Laziness

This lecture is based on Brent Yorgey’s.

One of the core (and controversial) features of Haskell is lazy evaluation. Today we will explain what this means, how to take advantage of laziness and what problems you may encounter.

> module Laziness where

Evaluation

Evaluation of an expression (e.g., 2^3) is the process that runs the expression to get a value (e.g., 8). Haskell’s evaluation strategy is lazy (intuitively only runs expressions when needed) as opposed to strict evaluation used by C, Java, …

Strict evaluation

Before we talk about lazy evaluation it will be useful to look at some examples of its opposite, strict evaluation.

Under a strict evaluation strategy, function arguments are completely evaluated before passing them to the function. For example, suppose we have defined

> f x y = x + 2

In a strict language, evaluating f 5 (29^35792) will first completely evaluate 5 (already done) and 29^35792 (which is a lot of work) before passing the results to f.

Of course, in this particular example, this is silly, since f ignores its second argument, so all the work to compute 29^35792 was wasted. So why would we want this?

The benefit of strict evaluation is that it is easy to predict when and in what order things will happen. Usually languages with strict evaluation will even specify the order in which function arguments should be evaluated (e.g. from left to right).

For example, in Java if we write

f (release_monkeys(), increment_counter())

we know that the monkeys will be released, and then the counter will be incremented, and then the results of doing those things will be passed to f, and it does not matter whether f actually ends up using those results.

If the releasing of monkeys and incrementing of the counter could independently happen, or not, in either order, depending on whether f happens to use their results, it would be extremely confusing.
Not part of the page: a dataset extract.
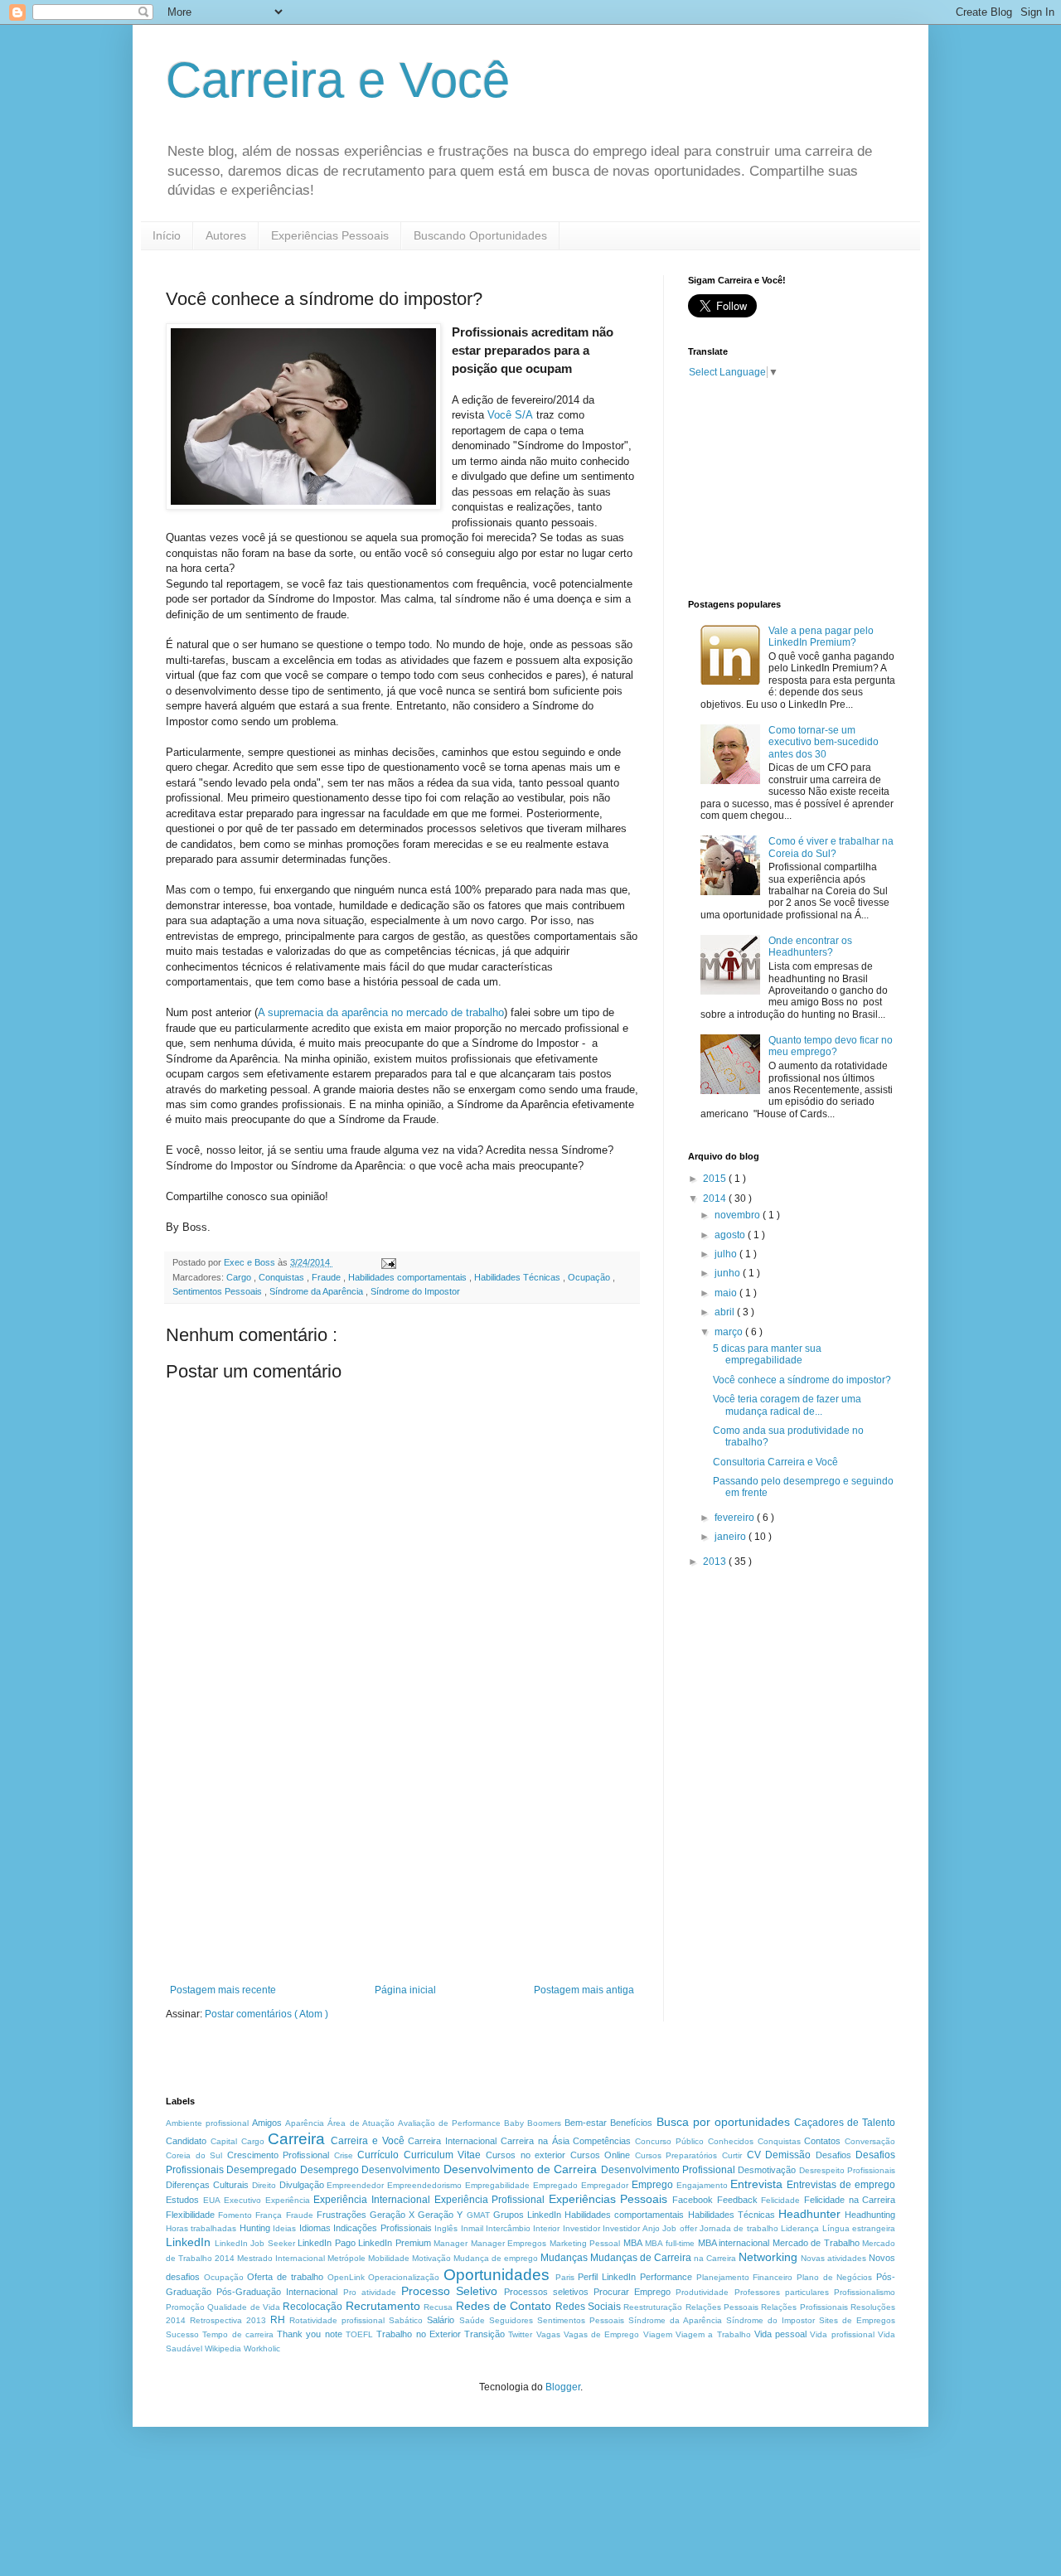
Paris (564, 2277)
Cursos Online (600, 2155)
When such “side effects” are allowed, strict evaluation is really what you want.

Side effects and purity

So, what’s really at issue here is the presence or absence of side effects. By “side effect” we mean anything that causes evaluation of an expression to interact with something outside itself. The root issue is that such outside interactions are time-sensitive. For example:

Question: What is another side effect?

Lazy evaluation makes it hard to reason about when things will be evaluated; hence including side effects in a lazy language would be extremely unintuitive. Historically, this is the reason Haskell is pure: initially, the designers of Haskell wanted to make a lazy functional language, and quickly realized it would be impossible unless it also disallowed side effects.

But… a language with no side effects would not be very useful. The only thing you could do with such a language would be to load up your programs in an interpreter and evaluate expressions. You would not be able to get any input from the user, or print anything to the screen, or read from a file. The challenge facing the Haskell designers was to come up with a way to allow such effects in a principled, restricted way that did not interfere with the essential purity of the language. They finally did come up with something (namely, the IO monad).

Lazy evaluation

So now that we understand strict evaluation, let’s see what lazy evaluation actually looks like. Under a lazy evaluation strategy, evaluation of function arguments is delayed as long as possible: they are not evaluated until it actually becomes necessary to do so. When some expression is given as an argument to a function, it is simply packaged up as an unevaluated expression (called a “thunk”, don’t ask me why) without doing any actual work.

For example, when evaluating f 5 (29^35792), the second argument will simply be packaged up into a thunk without doing any actual computation, and f will be called immediately. Since f never uses its second argument the thunk will just be thrown away by the garbage collector.

Pattern matching drives evaluation

So, when is it “necessary” to evaluate an expression? The examples above concentrated on whether a function used its arguments, but this is actually not the most important distinction. Consider the following examples:

> -- data Maybe a = Just a | Nothing 
> 
> f1 :: Maybe Int -> [Maybe Int]
> f1 m = [Nothing,m]
> 
> f2 :: Maybe Int -> [Int]
> f2 Nothing  = []
> f2 (Just x) = [5, x]

f1 and f2 both use their argument. But there is still a big difference between them.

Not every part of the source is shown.